* _Extracted text_
South Texas is big deer country.

That’s a fact, regardless if you’re scouring the senderos on a high-fence tract or spying a feeder on a low-fence lease.

However, there also is a pair of Wildlife Management Areas operated by the Texas Parks & Wildlife Department that shouldn’t be overlooked when discussing potential Boone & Crockett opportunities. In addition, these two WMAs feature more public hunting options than any others across the state for a wealth of game animals and game birds, and yes, even large reptiles on one.

While the word certainly is out – these areas have some of the highest numbers of entries annually for public drawn hunts – it’s worth your time to investigate these haunts that also include walk-in and standby hunting opportunities.

What does that mean for you? If you do your homework and practice a good dose of patience in some cases, you might just bag the hunt of a lifetime in 2017.

Here’s a look at the top WMAs for public hunting in South Texas.

The Chaparral Wildlife Management Area was devastated by fire in 2008.
The Chaparral Wildlife Management Area was devastated by fire in 2008. The area ecosystem has bounced back in recent years.

Chaparral Wildlife Management Area

The “Chap” is undoubtedly “the place” for public land deer hunting in the Lone Star State, and as evidenced by the multiple nice bucks taken each year, that distinction isn’t going away anytime soon.

The Chap, composed of more than 15,000 acres of native South Texas habitat, includes portions of land in La Salle and Dimmit counties between Carrizo Springs and Cotulla. The WMA, roughly a two-hour drive southwest of San Antonio, was purchased in 1969 with Pittman-Robertson funds to serve as a research and demonstration area for the Rio Grande Plains ecological area, as is the reasoning behind other WMAs across the state.

The WMA has been a vital cog in research on a number of species, including deer, quail, feral hogs, javelinas and even the venerable horned lizard.

The Chap, while a wildlife hotbed today, faced a historic fire in March 2008 that consumed about 95 percent of the entire WMA. In all, the fast-moving blaze torched roughly 50,000 acres of South Texas habitat in the area, including portions of some of the state’s most celebrated trophy whitetail ranches.

It should be noted that at the time, TPWD biologists documented only about a few dozen dead animals as a result of the blaze. That massive burn has become an intriguing case study in the effects of large-scale fire on native habitats and wildlife, said Stephen Lange, area manager for the Chaparral WMA.

“(In hindsight) that may have been the best thing that ever happened to the property,” Lange said. “In reality, it burned about two-thirds completely to the ground, but what happened was that everything we had as regrowth and re-sprout was at deer level. And it was at deer level for about the first five or six years since the fire, and then we subsequently went into our highest consecutive year of fawn production and productivity that we’ve ever had for white-tailed deer. That led to us reaching our highest deer density since the high fence was put up back in 1983.

“Because of that, we had such high numbers of deer and literally needed to shoot back the deer figures for management objectives. We had a pretty intensive public hunting program this year to get our numbers back down … we had been at a three-year average of about 17 or 18 acres per deer, so we used our harvest goals to get back to 25 acres per deer. By doing that, we’re able to go back into a drought cycle in better shape and be in a better place to maintain the range.”

Lange noted that hunters took the most deer ever on the WMA during this past season, surpassing 200 animals (130 does and 86 bucks).

* _What needs to be done_
According to the article on South Texas public hunting areas, in what year was the Chaparral Wildlife Management Area purchased? These entries have no connection to the article above.

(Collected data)
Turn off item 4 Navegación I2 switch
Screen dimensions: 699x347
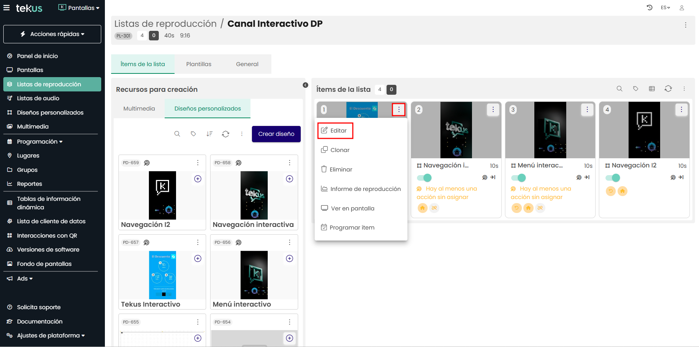[x=612, y=178]
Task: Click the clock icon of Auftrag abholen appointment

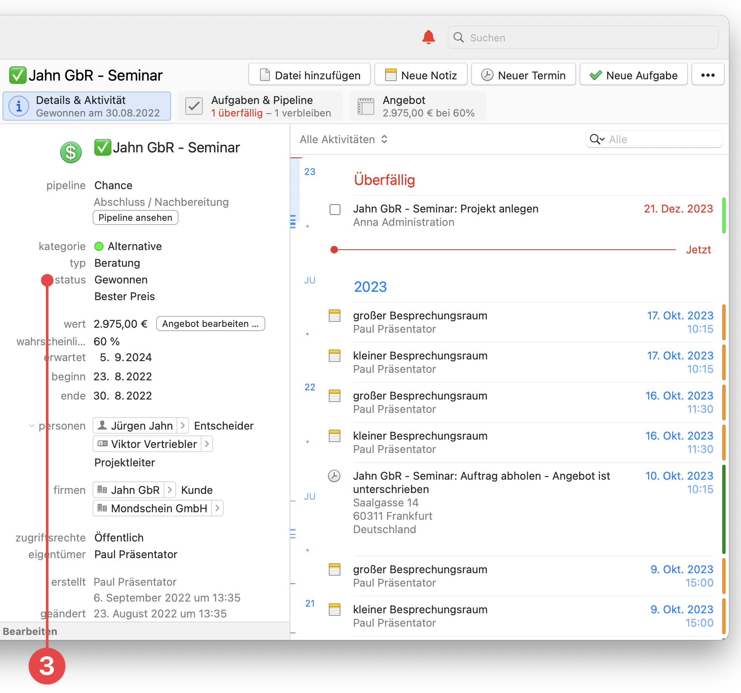Action: [334, 476]
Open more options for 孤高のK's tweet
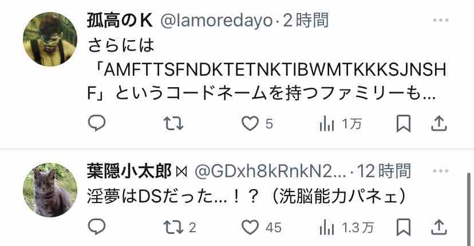The width and height of the screenshot is (474, 246). coord(440,20)
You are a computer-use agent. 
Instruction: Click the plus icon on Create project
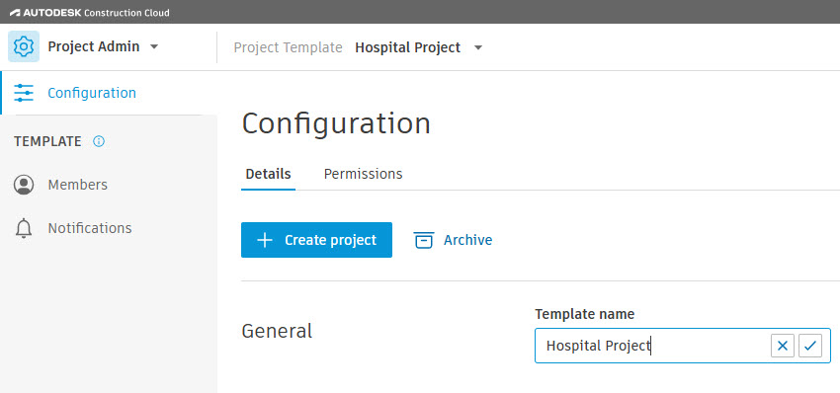(x=265, y=240)

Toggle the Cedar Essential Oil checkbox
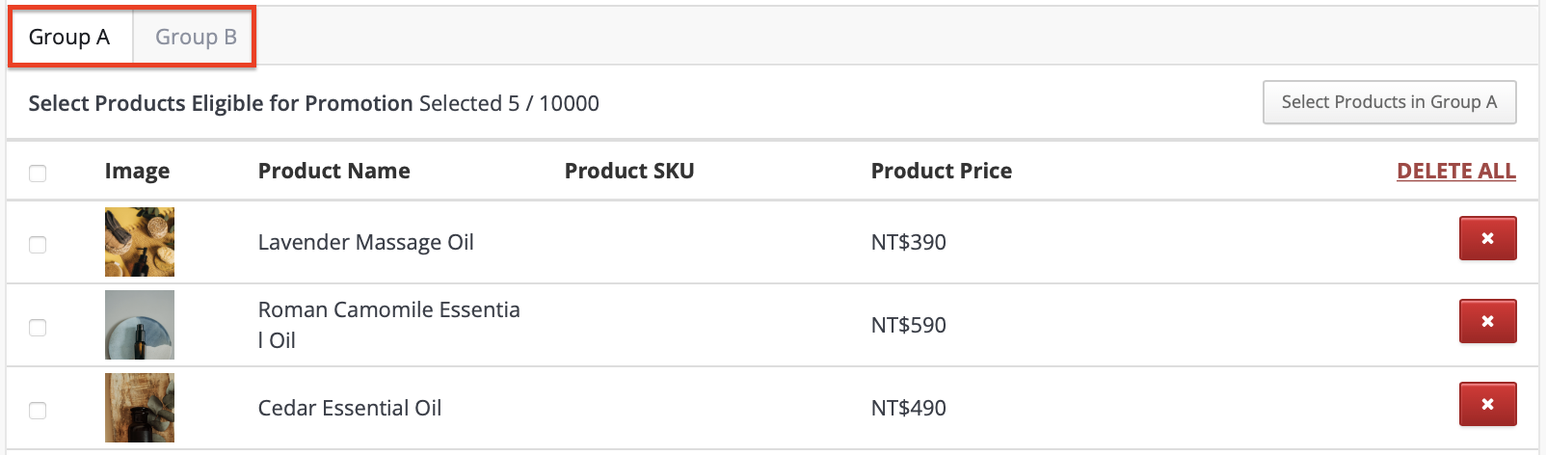[x=38, y=411]
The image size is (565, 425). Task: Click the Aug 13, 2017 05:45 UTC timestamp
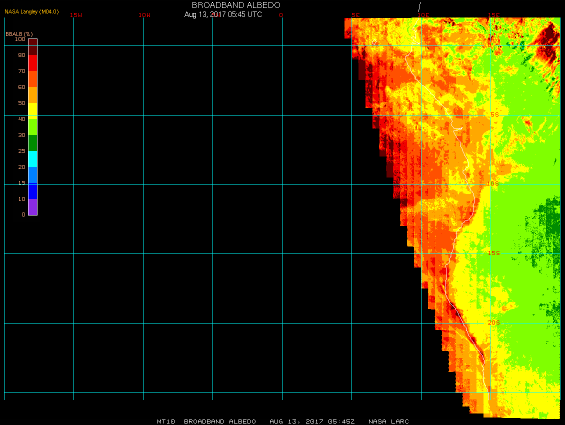[x=223, y=15]
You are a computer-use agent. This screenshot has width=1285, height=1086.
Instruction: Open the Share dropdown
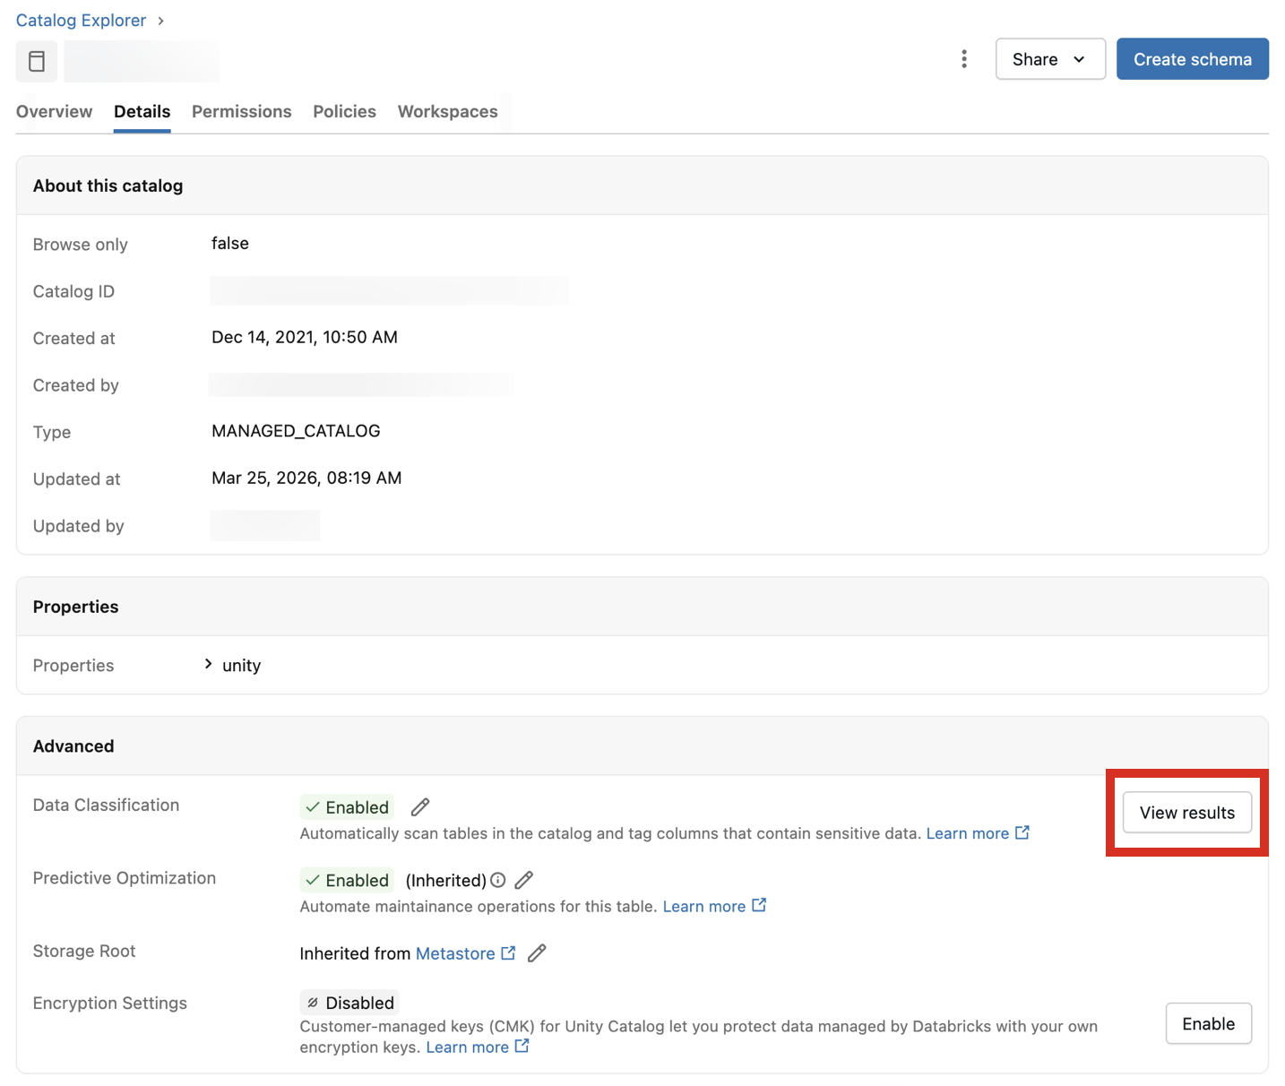click(1049, 58)
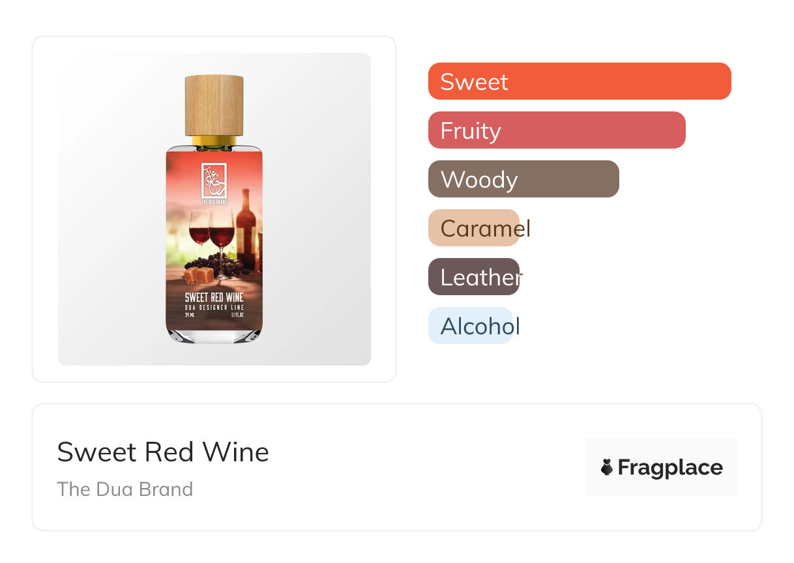Open The Dua Brand link
Screen dimensions: 794x563
pos(125,489)
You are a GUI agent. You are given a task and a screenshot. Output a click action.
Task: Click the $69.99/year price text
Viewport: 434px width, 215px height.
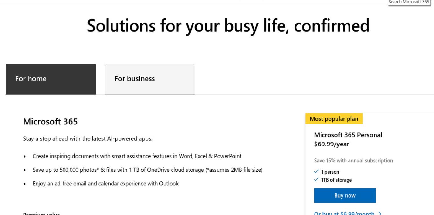(332, 144)
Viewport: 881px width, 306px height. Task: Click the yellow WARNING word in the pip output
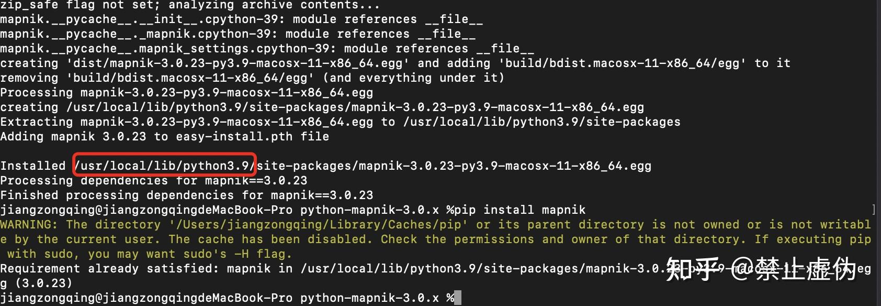(x=29, y=225)
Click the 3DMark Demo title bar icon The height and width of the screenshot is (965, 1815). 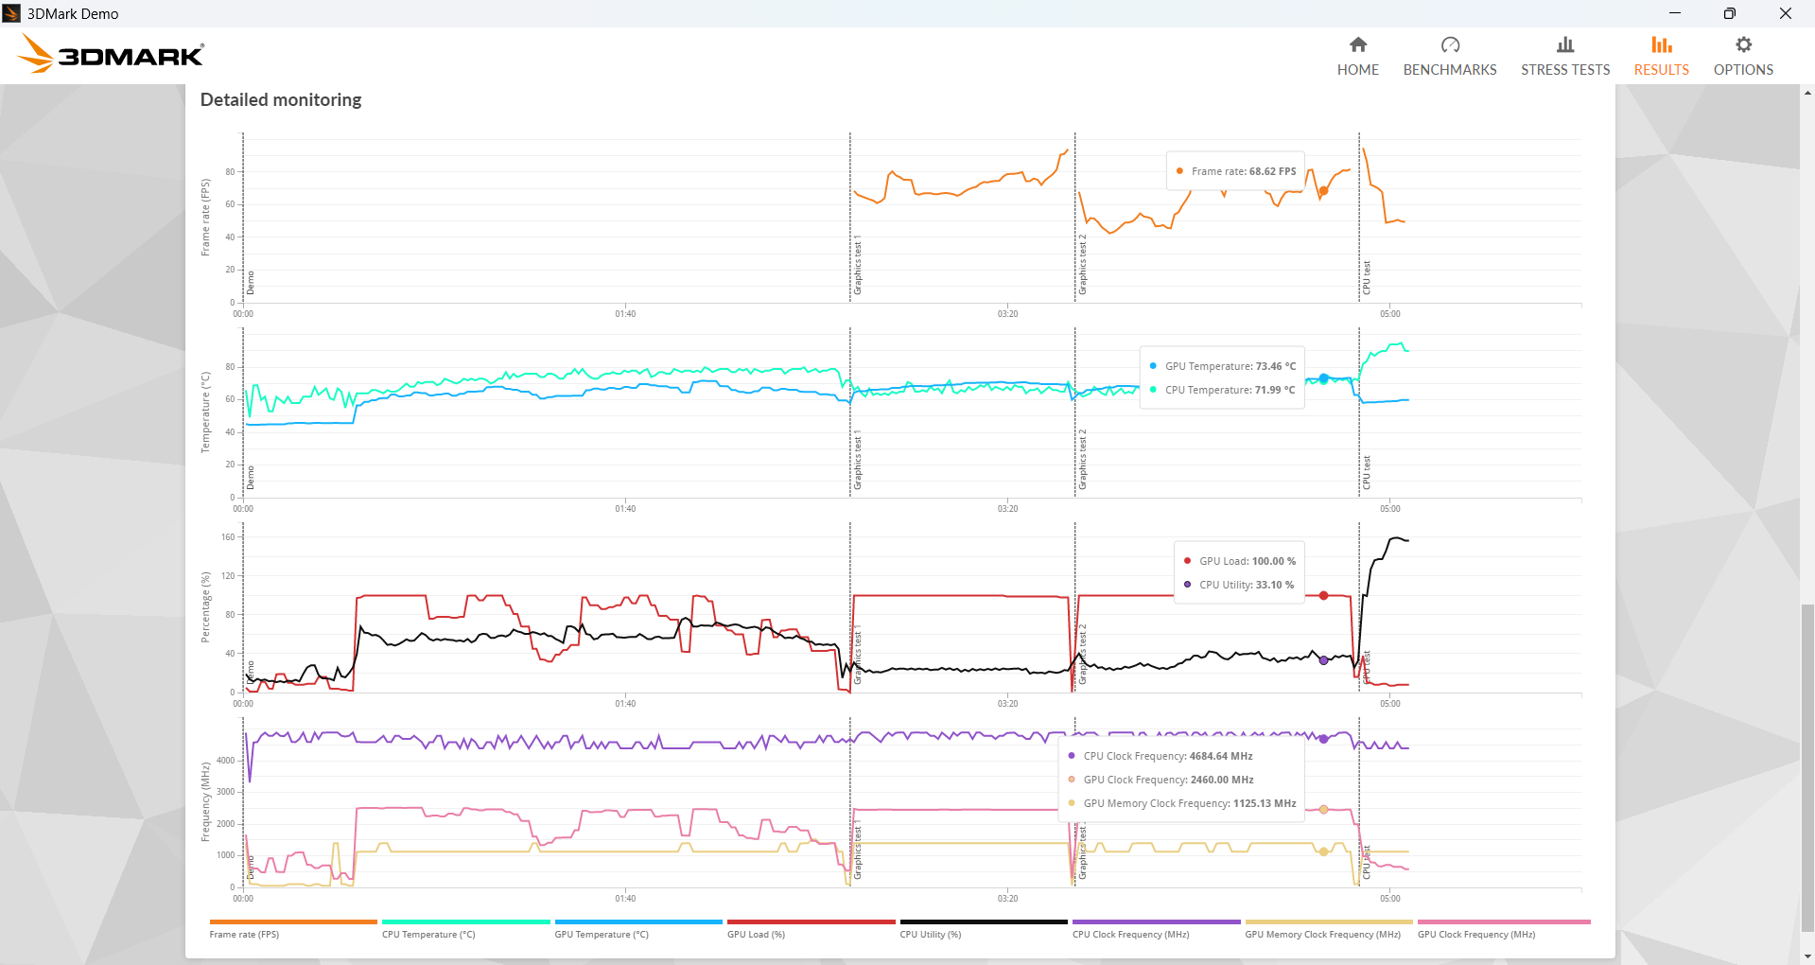click(11, 13)
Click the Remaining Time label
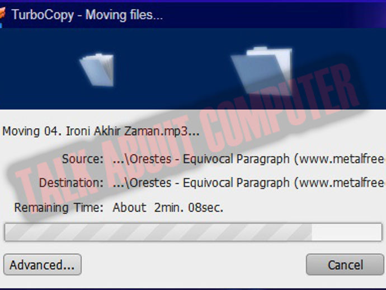The image size is (386, 290). tap(59, 208)

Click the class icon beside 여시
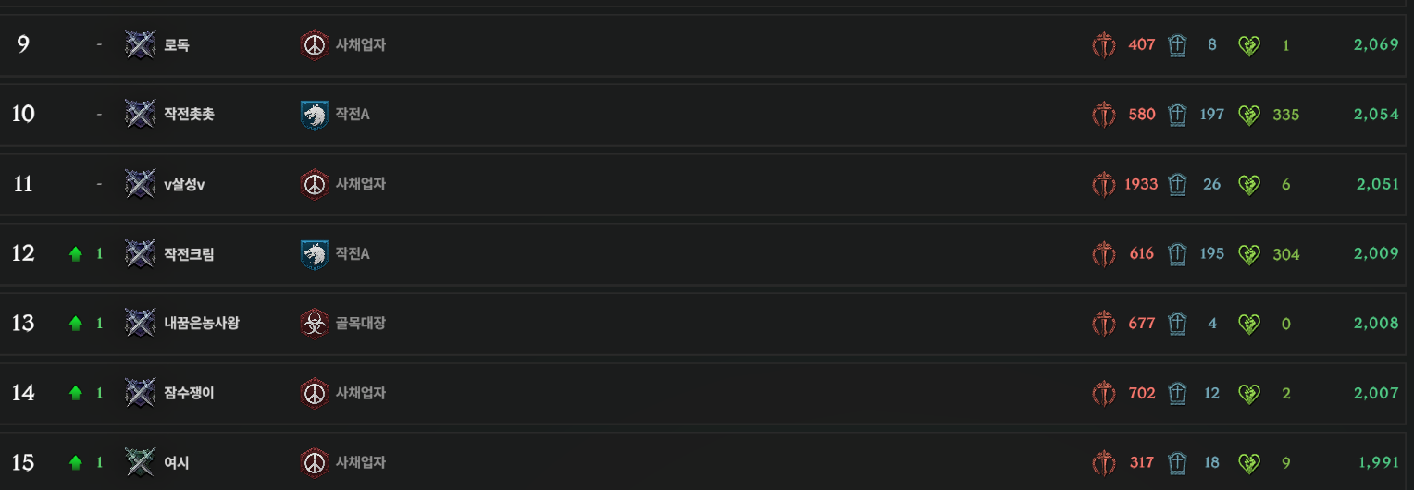(141, 462)
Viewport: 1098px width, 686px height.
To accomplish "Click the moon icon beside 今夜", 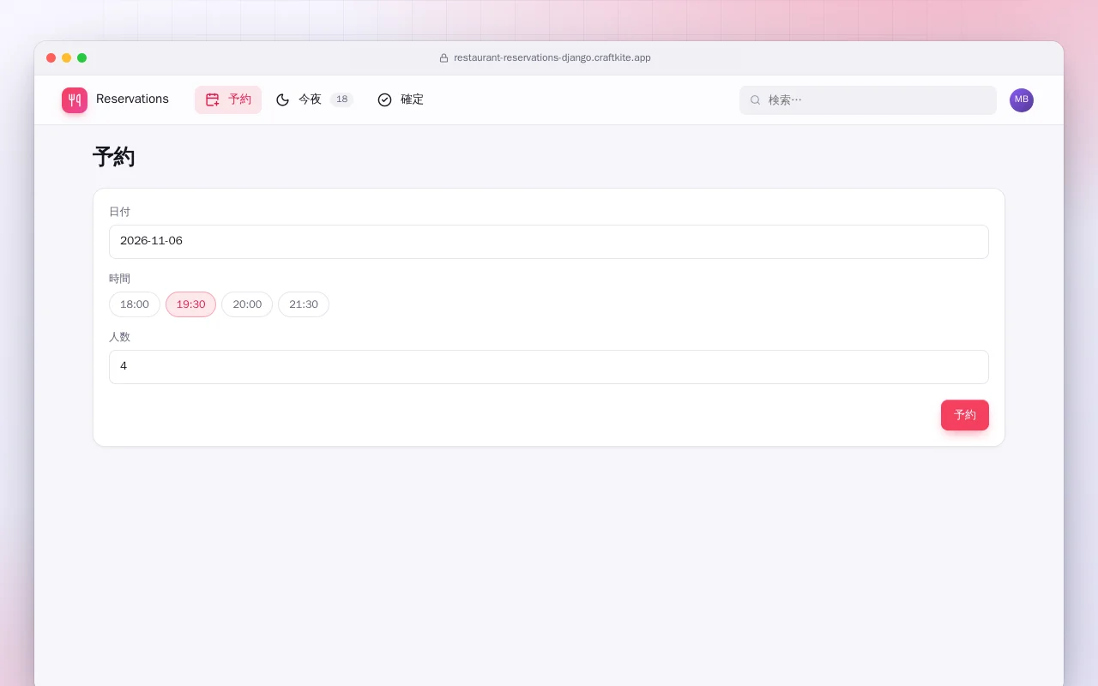I will [x=282, y=99].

* _Solution for this task_
1969